To the Royal Swedish Academy
and the Nobel Foundation
27 November 1970
Dear Sirs,
In my telegram to the secretary of the Academy I have already expressed – and now express again – my gratitude for the honour you have done me in awarding me the Nobel Prize. In my thoughts I share it with those of my predecessors in Russian literature who, by reason of the harsh conditions of the last decades, have not lived to be awarded such a prize, or who were little known to readers in translation or even to their compatriots in the original.
In the same telegram I expressed the intention to accept your invitation to come to Stockholm, although I well imagined the humiliating procedure in store for me – customary in our country for any journey abroad – of filling in special forms, obtaining testimonials from Party organisations – even for non-Party people – and receiving instructions on how to behave.
During recent weeks, however, the hostile attitude to my prize of the press in my Motherland, and the fact that my books, as before, are being suppressed (for reading them people are dismissed from their jobs and expelled from institutes) forces me to assume that my journey to Stockholm will be used to cut me off from my native land, in fact quite, simply to bar me from returning home.
On the other hand, I have discovered from the documents you have sent me about the agenda for the presentation of the prize that the Nobel festivities involve much pomp and ceremony, which would be exhausting for me and unfamiliar to my character and way of life. But the ceremony does not include the central item – the Nobel lecture. Later, in your telegram and letter, you expressed similar misgivings about the fuss which might surround my stay in Stockholm.
Having weighed all these facts, with the benefit of your kind clarification that a personal appearance at the ceremony is not an obligatory condition of receiving the prize, I prefer at present not to submit an application for a journey to Stockholm.
If it is acceptable to you, I could receive the Nobel diploma and medal in Moscow from your representatives at a mutually convenient time. As stipulated by the constitution of the Nobel Foundation, I am prepared, within six months from 10 December 1970, to deliver the Nobel lecture or to present it in writing.

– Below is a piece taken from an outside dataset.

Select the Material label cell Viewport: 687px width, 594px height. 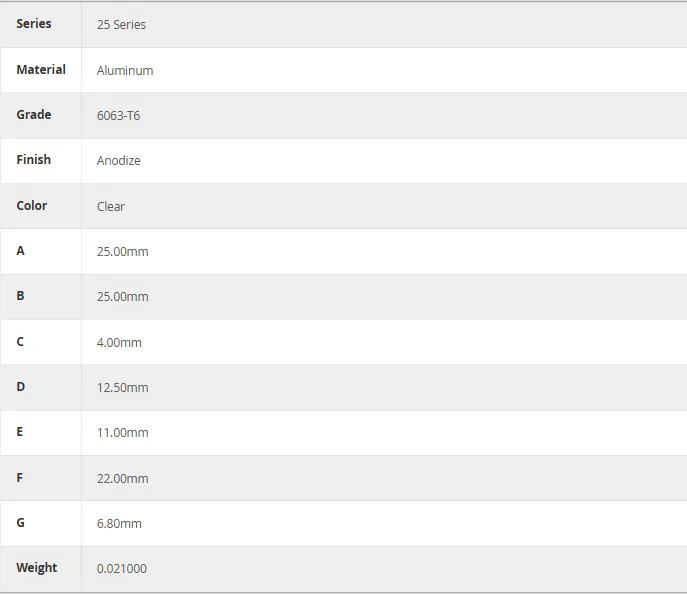point(41,70)
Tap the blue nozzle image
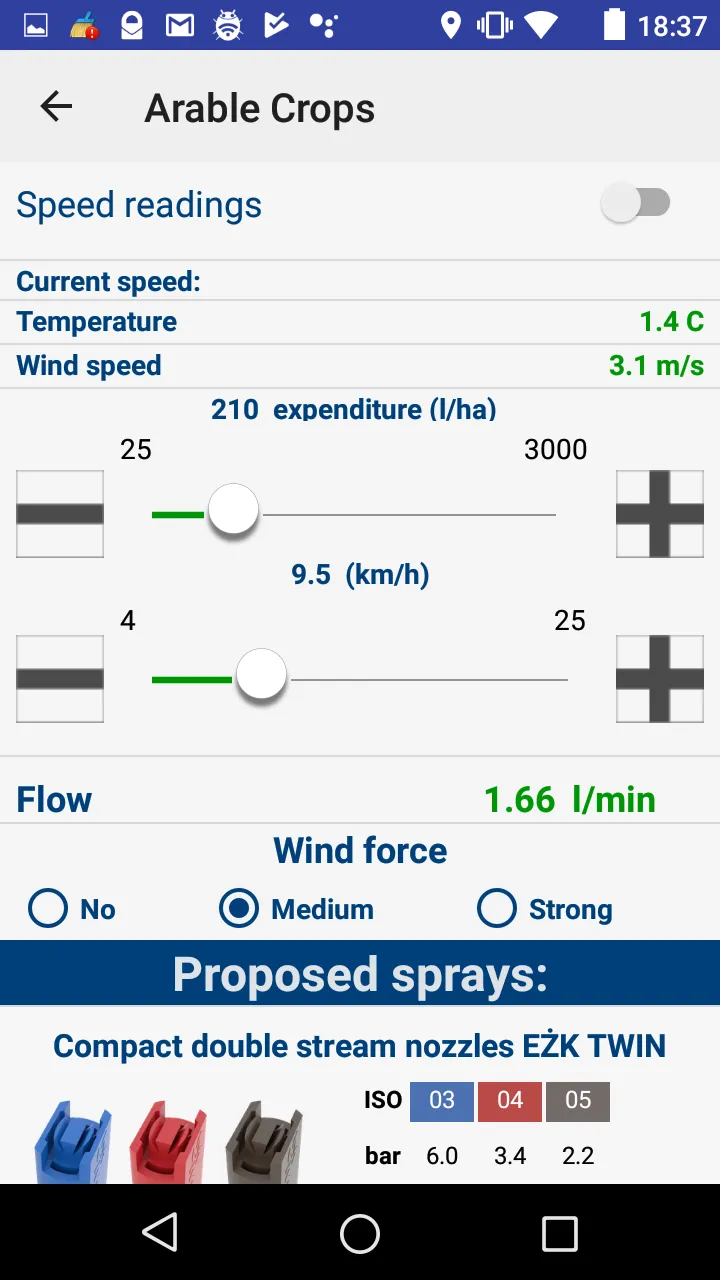The height and width of the screenshot is (1280, 720). tap(72, 1142)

This is an open letter, and I shall have no objection to your publishing it.
With best wishes,
A. Solzhenitsyn
*
In lieu of a salutation address at the banquet on 10 December 1970. Despatched to Stockholm.

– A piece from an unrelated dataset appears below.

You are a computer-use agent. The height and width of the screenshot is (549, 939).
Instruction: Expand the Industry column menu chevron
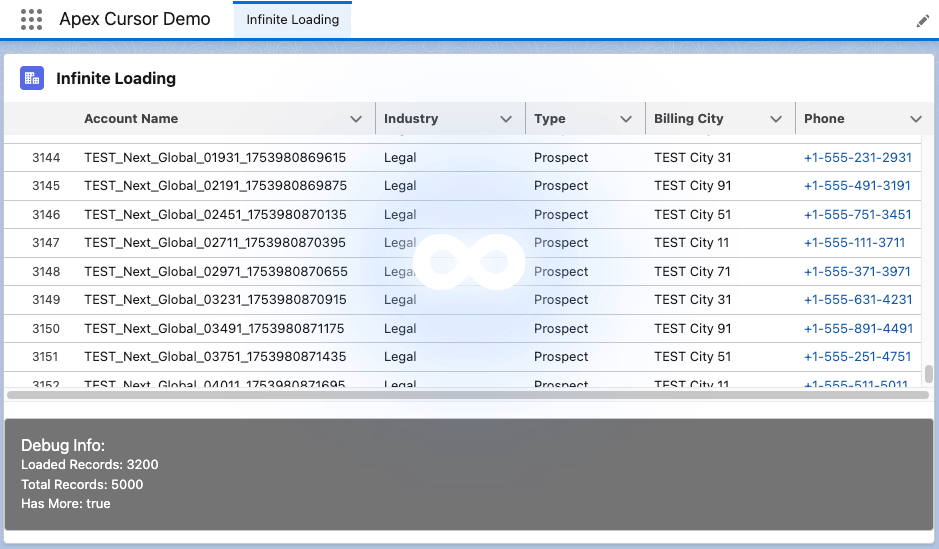click(506, 119)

“Your Majesty! Ladies and gentlemen!
“I ‘hope that my involuntary absence will not cast a shadow on the completeness of today’s ceremony. Among the brief salutation addresses you will also be expecting mine. Even less should I wish my address to darken the festivities. But I cannot ignore the remarkable coincidence that the day of presentation of the Nobel prizes happens to coincide with Human Rights Day [10 December]. The Nobel prize-winners cannot fail to be aware of a sense of responsibility in view of this coincidence. None of those present in the Stockholm city hall can fail to notice here a symbol. Thus, while sitting at the banqueting table, may people not forget the political prisoners who are today holding hunger-strikes in defence of their infringed or completely annihilated rights.”